Fair Ball

Crimson was right a few weeks ago regarding the taxpayer financing of sports stadiums, but I've got to take issue with a couple of points made. Stadiums don't "require massive parking lots" and the "challenge of dealing with 60,000 sports fans in one place at a time" is something that dense urban environments deal with particularly well, especially if they are designed to do so. For more on that topic, I point you to a slim volume called City Baseball Magic by Chicago architect Phillip Bess. It's a quick read, but fans of places like Wrigley Field, Fenway Park, Camden Yards, and Pacific Park (my term, I can't keep track of the name changes) as well as those who simply love cities, will really enjoy it. A shorter article on the topic by Bess appears here.

Unlike Crimson, I happen to think Jerry Brown's lack of support for a downtown A's ballpark was one of the biggest mistakes he made as Hizzoner. But the return of Robert Bobb has me a bit more optimistic than V Smoothe, but only a bit. After all, Bobb is here to fix our city finances, not keep the A's in town. But maybe because Dellums is so inept as mayor AND quite simply doesn't get cities, Bobb can reposition himself atop the Oakland power structure. Though the basic problem is that Lew Wolff doesn't want a ballpark, he wants a real estate development. And after the Forest City Uptown boondogle (hurts my eyes just thinking about it), there just aren't many sites in downtown Oakland for a large real estate development. Nor would you want it.
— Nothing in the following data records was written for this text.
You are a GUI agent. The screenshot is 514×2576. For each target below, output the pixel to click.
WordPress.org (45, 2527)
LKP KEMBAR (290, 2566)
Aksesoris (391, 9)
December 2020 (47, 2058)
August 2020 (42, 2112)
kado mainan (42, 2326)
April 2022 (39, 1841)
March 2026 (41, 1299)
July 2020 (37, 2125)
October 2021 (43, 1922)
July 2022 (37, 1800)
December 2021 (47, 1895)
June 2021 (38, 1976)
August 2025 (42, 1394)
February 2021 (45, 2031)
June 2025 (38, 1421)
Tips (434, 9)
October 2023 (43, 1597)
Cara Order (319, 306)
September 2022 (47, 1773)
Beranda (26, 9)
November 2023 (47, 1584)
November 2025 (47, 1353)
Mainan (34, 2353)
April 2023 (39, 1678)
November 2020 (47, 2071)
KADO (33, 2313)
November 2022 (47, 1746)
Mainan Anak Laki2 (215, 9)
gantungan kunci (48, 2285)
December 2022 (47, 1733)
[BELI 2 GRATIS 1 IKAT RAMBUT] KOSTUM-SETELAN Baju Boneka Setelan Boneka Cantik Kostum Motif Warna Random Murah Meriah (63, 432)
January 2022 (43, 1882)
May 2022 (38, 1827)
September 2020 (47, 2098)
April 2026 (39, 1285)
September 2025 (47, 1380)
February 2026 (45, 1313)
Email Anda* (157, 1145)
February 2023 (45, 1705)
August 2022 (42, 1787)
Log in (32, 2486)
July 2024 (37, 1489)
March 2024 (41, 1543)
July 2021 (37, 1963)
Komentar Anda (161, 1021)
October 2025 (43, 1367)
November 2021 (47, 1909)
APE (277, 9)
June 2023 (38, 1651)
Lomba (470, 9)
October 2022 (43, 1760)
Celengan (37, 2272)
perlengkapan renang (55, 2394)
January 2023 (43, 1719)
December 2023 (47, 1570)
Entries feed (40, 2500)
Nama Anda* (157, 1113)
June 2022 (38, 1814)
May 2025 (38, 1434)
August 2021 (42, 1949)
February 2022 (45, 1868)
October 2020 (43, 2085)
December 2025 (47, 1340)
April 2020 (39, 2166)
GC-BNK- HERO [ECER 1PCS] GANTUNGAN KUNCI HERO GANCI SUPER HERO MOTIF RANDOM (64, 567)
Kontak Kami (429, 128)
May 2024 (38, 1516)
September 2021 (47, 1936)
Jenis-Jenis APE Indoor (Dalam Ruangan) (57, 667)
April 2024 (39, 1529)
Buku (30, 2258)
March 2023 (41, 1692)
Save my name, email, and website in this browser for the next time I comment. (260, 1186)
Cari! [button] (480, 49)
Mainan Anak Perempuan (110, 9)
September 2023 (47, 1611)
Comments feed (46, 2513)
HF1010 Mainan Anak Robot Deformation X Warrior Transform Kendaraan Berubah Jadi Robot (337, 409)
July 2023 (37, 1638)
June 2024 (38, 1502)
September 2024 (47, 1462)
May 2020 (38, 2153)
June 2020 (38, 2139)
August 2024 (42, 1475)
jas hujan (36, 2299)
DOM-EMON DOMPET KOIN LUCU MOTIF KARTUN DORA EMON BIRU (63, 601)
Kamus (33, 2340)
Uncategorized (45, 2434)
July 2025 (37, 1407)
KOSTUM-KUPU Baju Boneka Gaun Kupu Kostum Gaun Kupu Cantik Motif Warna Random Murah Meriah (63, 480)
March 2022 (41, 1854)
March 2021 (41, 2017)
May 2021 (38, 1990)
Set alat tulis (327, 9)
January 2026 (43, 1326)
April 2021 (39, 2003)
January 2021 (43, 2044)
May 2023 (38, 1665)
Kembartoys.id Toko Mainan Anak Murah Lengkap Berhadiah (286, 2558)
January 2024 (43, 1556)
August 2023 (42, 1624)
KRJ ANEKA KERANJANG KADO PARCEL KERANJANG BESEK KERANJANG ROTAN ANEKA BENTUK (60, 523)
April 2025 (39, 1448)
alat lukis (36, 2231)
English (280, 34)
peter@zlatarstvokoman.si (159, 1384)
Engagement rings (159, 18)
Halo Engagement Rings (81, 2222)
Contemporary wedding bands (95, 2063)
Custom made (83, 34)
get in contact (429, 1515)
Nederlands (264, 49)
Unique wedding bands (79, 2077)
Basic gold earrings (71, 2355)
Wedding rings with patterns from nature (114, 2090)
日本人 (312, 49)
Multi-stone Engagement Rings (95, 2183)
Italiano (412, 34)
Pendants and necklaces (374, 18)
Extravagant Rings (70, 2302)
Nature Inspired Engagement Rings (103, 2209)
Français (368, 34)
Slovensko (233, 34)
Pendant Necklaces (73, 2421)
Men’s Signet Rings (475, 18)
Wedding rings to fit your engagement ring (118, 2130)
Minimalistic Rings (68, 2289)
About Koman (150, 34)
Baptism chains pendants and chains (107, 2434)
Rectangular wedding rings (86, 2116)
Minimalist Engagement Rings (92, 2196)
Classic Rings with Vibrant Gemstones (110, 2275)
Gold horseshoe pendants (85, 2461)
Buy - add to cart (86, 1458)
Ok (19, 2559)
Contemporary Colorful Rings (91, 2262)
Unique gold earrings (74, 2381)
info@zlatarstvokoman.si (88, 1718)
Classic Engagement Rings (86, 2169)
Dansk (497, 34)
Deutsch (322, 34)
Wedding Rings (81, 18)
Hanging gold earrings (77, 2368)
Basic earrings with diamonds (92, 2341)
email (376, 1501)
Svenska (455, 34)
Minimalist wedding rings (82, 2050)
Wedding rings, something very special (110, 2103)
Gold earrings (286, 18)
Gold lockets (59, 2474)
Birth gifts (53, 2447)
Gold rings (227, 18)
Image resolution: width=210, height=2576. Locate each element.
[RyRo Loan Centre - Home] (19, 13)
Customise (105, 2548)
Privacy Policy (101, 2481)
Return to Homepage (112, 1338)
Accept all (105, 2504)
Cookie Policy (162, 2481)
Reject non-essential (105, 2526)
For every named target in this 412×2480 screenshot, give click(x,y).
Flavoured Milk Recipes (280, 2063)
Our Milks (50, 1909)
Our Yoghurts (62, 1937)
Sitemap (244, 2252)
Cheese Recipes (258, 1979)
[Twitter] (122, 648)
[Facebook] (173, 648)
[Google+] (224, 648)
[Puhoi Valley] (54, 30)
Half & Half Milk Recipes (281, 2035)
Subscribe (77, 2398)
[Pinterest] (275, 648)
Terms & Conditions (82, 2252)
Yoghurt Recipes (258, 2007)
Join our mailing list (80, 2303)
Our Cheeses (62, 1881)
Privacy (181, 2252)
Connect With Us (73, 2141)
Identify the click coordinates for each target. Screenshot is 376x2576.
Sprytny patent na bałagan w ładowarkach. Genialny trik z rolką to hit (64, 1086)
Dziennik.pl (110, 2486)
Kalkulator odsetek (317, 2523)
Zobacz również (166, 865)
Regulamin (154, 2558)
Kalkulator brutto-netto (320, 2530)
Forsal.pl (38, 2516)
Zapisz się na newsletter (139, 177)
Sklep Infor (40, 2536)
The benefit of having a ballpark downtown is in the spillover effects to the surrounding area. But this requires numerous property owners, with, you know, like markets and competition and stuff. Give one entity control of the whole thing and you get Fruitvale Village, Bay Street, or... well, Uptown.

I still love the triangle-shaped site at 27th & Broadway proposed by Marine Layer a while back. The site is just a little too small, which of course makes it perfect, and it is close to BART, but not too close. If only Wolff wanted to be a baseball team owner with a cool urban stadium, rather than a crummy suburban real estate developer.

UPDATE: Marine Layer found the images of the proposal for 27th & Broadway, so retry that link above.


Anonymous said...

Er... so why is Forrest City a noteworthy boondoggle?

It might not be a work of art but the images on their site look OK, and heck... it's 'certified' green!

What (admittedly few) exterior shots there are on their site makes it look fairly typical, not outstandingly bad or good.

Then again the interior shots seem to be really focused on furniture.... that's prolly not a good sign....

Jeffrey said...

How would the ballpark at Broadway and 27th be paid for?

Raymond Johnson said...

Forest City is a boondogle for many reasons, and the images on the website paint it in the best possible light. The massing is a hodgepodge, the brick is awful, and the relationship to the street is odd in many places. It doesn't get a pass because it is green, so too could better alternatives, and you could make the argument that being blocks from BART, it should be denser. I'll try to expand on this in a furture post.

Raymond Johnson said...

Ideally any new ballpark would be privately financed, because public financing amounts to subsidizing rich owners. But I believe it is worth looking at subsidies to locate the ballpark in the right place. A downtown ballpark would spur tons of development (in a more beneficial, dispersed way) than would a more suburban location that would be much more auto-dependent and any ancillary development would likely be controlled by the same party, resulting in a more anti-market situation.

Crimson said...

Hi, I just came across your blog, and your comments are interesting. I do think it's possible to have a baseball stadium that works well in a city--Wrigley Field is a good example. I just think that it's a challenge, and politicians seem to act like it's a magic bullet. From my own experience, a good grocery store is a much safer bet for building a community than a new stadium. (Just my observation from seeing the effects of the new Trader Joe's and Farmer Joe's.)